Next week, Thurrock Council’s finance portfolio holder, Cllr. Shane Hebb (Con) is due to present a briefing detailing the council’s dire financial position. As a consequence of a troubled and poorly supervised ‘borrow to invest’ strategy, the council’s debt now stands at an eye watering £1.459 billion. This is how Thurrock Nub News are covering this: Thurrock Council’s debt is now £1.459 billion.
It’s been known for some time that the ‘borrow to invest’ strategy hasn’t worked out as intended. These are two of a number of posts we’ve written about this and the likely consequences: Thurrock Council giving themselves more road to kick the can down – April 17, 2021 and: This will be VERY interesting… – March 18, 2021.

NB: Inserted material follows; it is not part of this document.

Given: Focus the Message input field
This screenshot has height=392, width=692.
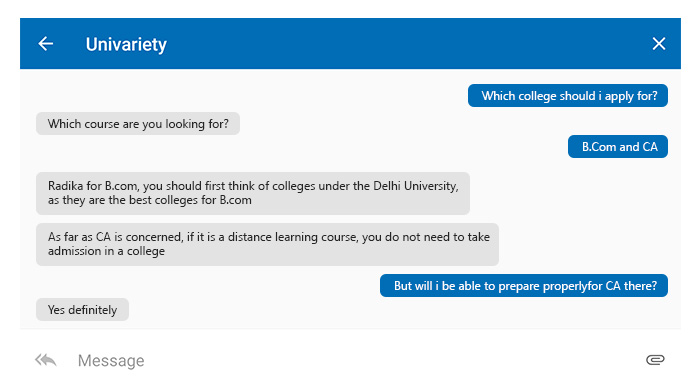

Needless to say, the consequences are going to be job and service cuts. These are just two of many posts we’ve written about this: Gaffes and finger pointing – just another day at Thurrock Council! – November 23, 2021 and: Thurrock Council – the axe will be falling – July 1, 2021.
This post is really just a heads up in advance of the presentation of the financial briefing next week. Once that has been done, discussed, debated ans analysed, hopefully we’ll have a somewhat clearer picture of what to expect in terms of cuts. Suffice to say, as much as it may provide some satisfaction, we’re not expecting heads to roll over this one – the culture of covering each others backs at Thurrock Council does not allow for that.
What is pretty certain is that we’re looking at Austerity v2.0 which is likely to be pretty brutal. How that’s going to pan out in practice is difficult to tell at the moment, not least because of Thurrock Council’s abysmal record at being honest and open with us residents. It really does look as though where feasible, residents will have to pull together to plug at least some of the gaps that will be left once the axe has been wielded.
This may be when we’ll see the principles of mutual aid and solidarity being put into practice. We’re talking about anything from community kitchens and food banks, through school uniform banks and skill shares and onto community food growing. When we can meet more of our own needs by collectively and co-operatively working with each other, there’s less need for us to rely on an increasingly dysfunctional and not fit for purpose local authority.